Tony D’Souza

Tony D’Souza

Fellow: Awarded 2008
Field of Study: Fiction

Competition: US & Canada

Even before he received his M.F.A. from the University of Notre Dame in 2000, Tony D’Souza had been steadily writing and publishing his work.  In 1999, his first published story won the Black Warrior Review‘s award for fiction, and his second one place third in Stand‘s international fiction competition that same year. His first novel, Whiteman (Harcourt, 2006), which grew out of his three years’ experience as a Peace Corps rural AIDS educator in the Ivory Coast (2000-03), won almost every award given for a first novel, including the Sue Kaufman Prize from the American Academy of Arts and Letters, the Florida Gold Medal for General Fiction, the Best First Fiction award from Poets & Writers Magazine, the GLCA New Writers’ Award, and the Maria Thomas Prize from the Peace Corps Writers Organization; an excerpt received an O Henry Award as well.  With support from an NEA Fellowship in Literature, he wrote his second novel, The Konkans (Harcourt, 2008), a fictional account of his grandfather’s collaboration with the British during the Raj. An NEA US-Japan Friendship Fellowship and his Guggenheim Fellowship are giving him the means to finish his third novel, tentatively titled The Voyage of the Rosa, centered on early Portuguese voyages of exploration during the time of Prince Henry.

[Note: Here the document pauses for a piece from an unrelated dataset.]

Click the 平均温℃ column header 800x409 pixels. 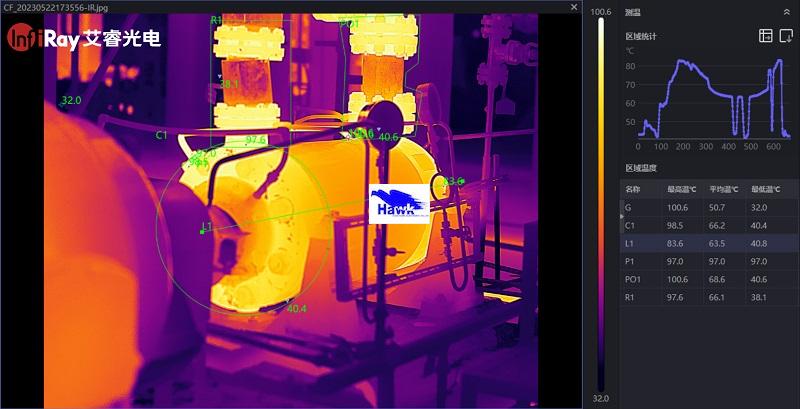click(x=722, y=189)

Tony D’Souza’s short fiction has appeared in the New Yorker, Playboy, Salon, Esquire, Outside, Best American Fantasy, McSweeney’s, Tin House, Amazon, and elsewhere, and he has appeared on Dateline, The Today Show, the BBC, NPR, and other venues. During 2008, Mr. D’Souza was a writer-in-residence at the Lannan Foundation and the Jentel Foundation.